Exercise input:
/---
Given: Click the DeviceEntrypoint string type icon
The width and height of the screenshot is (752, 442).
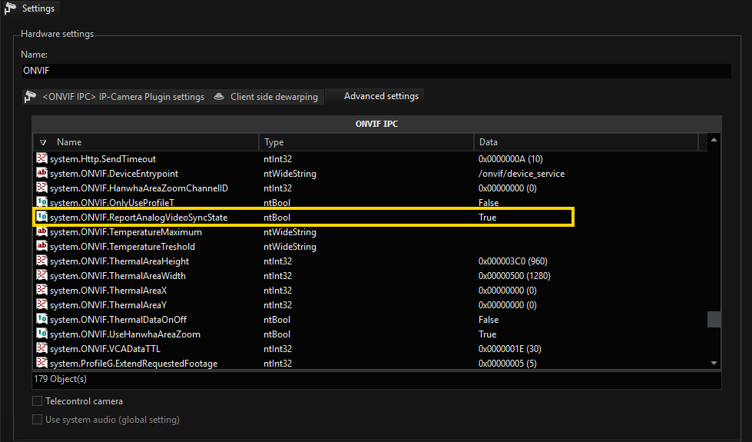Looking at the screenshot, I should (42, 174).
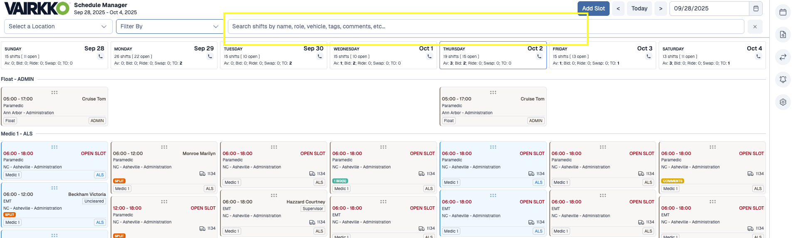Open settings gear in the right sidebar
The width and height of the screenshot is (793, 238).
[x=783, y=102]
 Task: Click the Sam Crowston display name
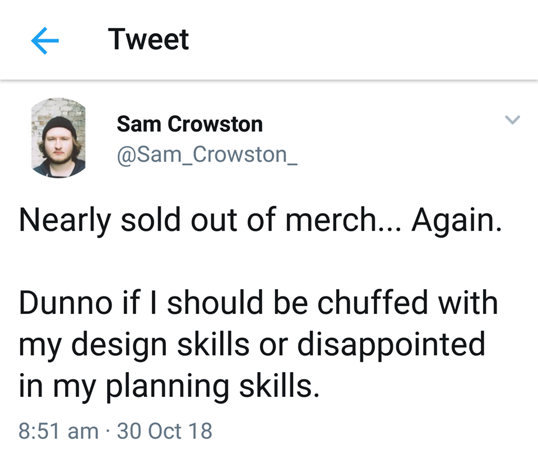pos(189,124)
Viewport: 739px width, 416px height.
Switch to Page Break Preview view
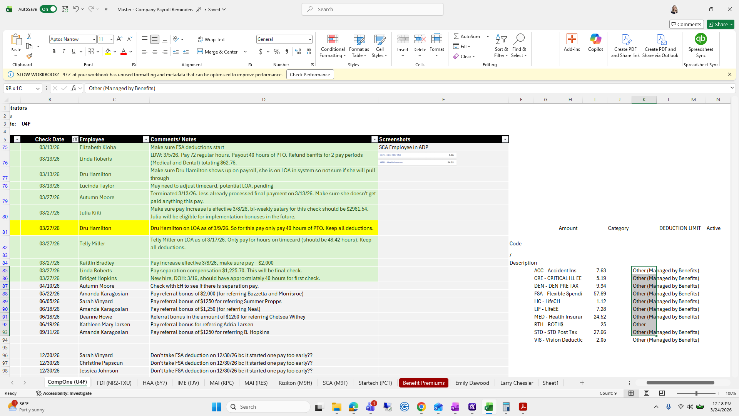(x=662, y=393)
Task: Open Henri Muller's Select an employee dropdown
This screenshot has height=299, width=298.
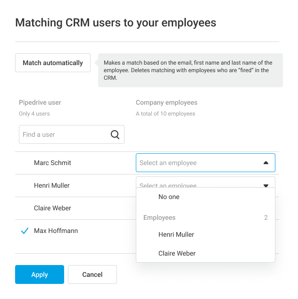Action: pos(198,183)
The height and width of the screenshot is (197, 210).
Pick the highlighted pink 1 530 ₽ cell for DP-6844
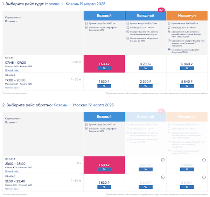click(x=104, y=165)
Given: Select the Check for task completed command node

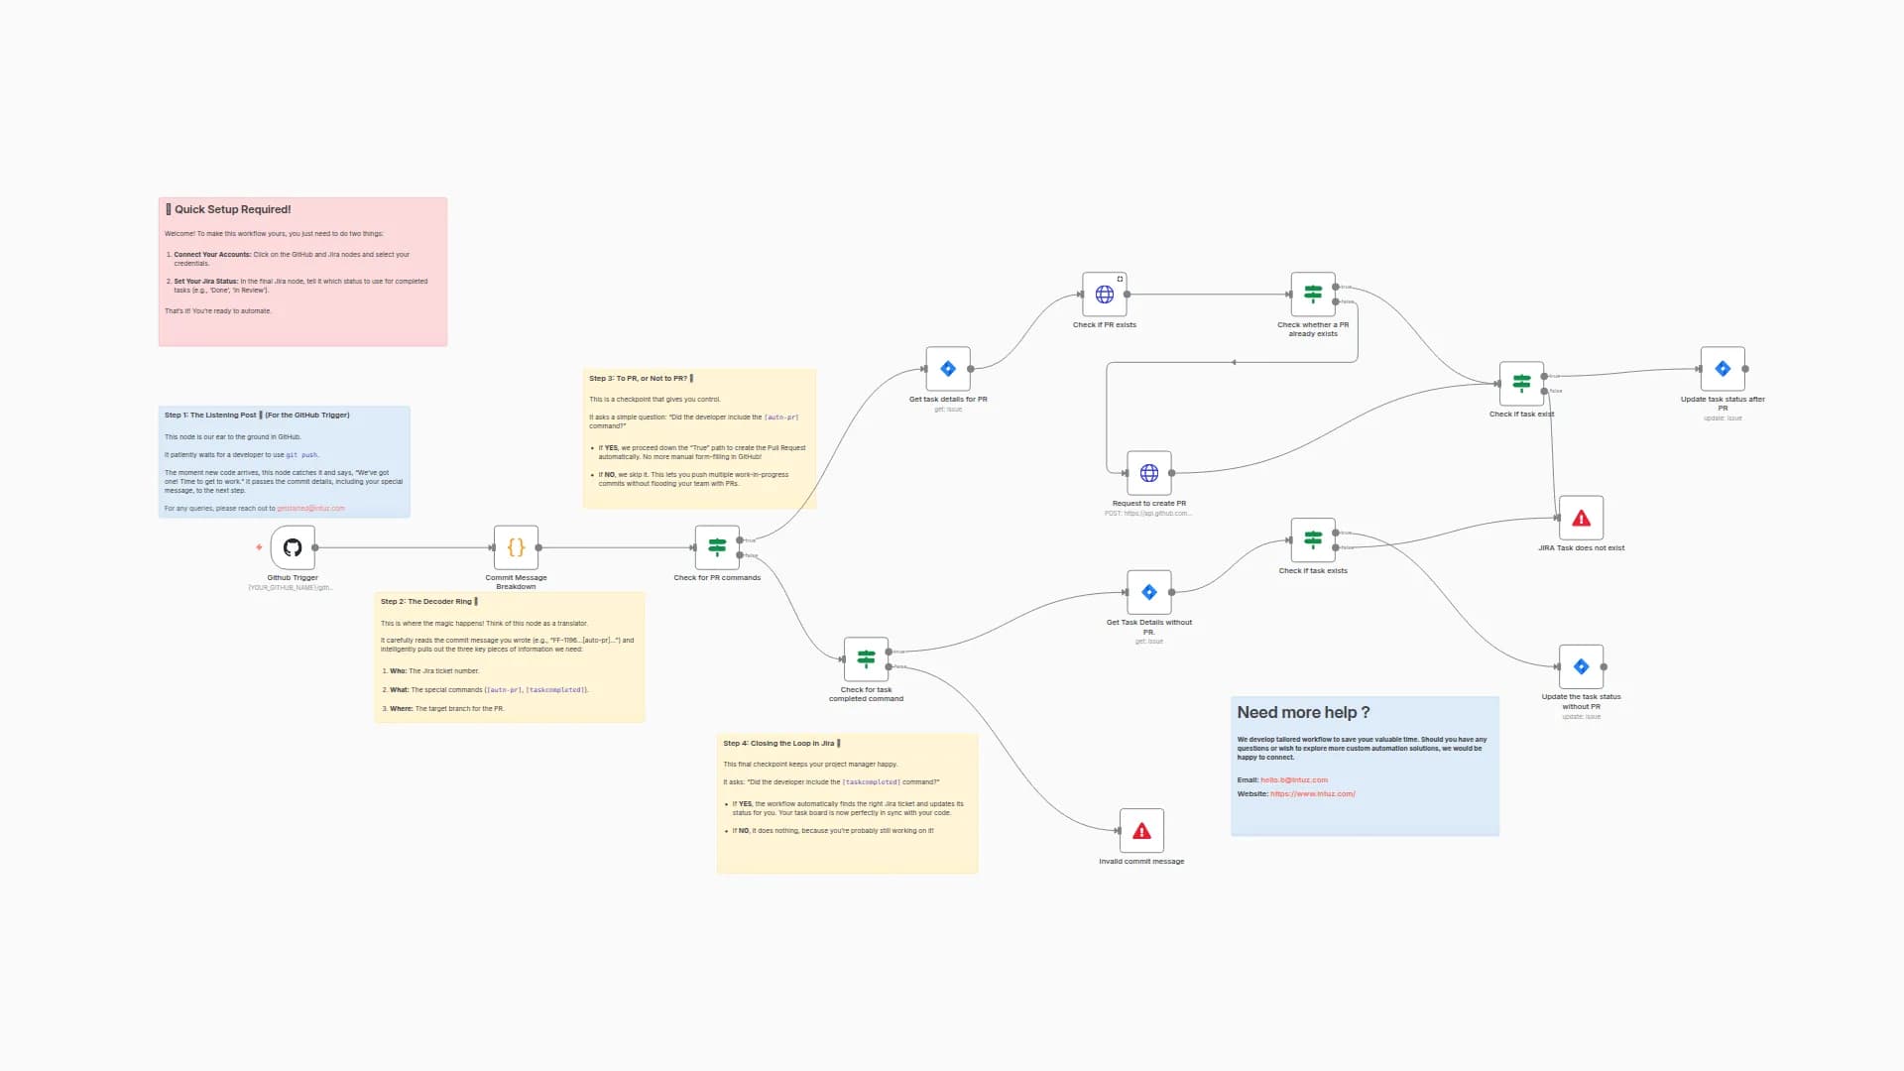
\---
Stated problem:
Write out the whole listing again, substituting "Instruction" for "Given" everywhere it appears and keeping every other word unchanged. Omit the pictures.

Written answer:
Instruction: Click the DeviceEntrypoint string type icon
The width and height of the screenshot is (752, 442).
Looking at the screenshot, I should (42, 174).
Open settings gear in the right sidebar
The width and height of the screenshot is (793, 238).
[x=783, y=102]
 Task: Click the Sam Crowston display name
pos(189,124)
Viewport: 739px width, 416px height.
Switch to Page Break Preview view
(x=662, y=393)
Task: Open Henri Muller's Select an employee dropdown
This screenshot has height=299, width=298.
Action: pos(198,183)
The height and width of the screenshot is (197, 210).
Pick the highlighted pink 1 530 ₽ cell for DP-6844
click(x=104, y=165)
Instruction: Select the Check for task completed command node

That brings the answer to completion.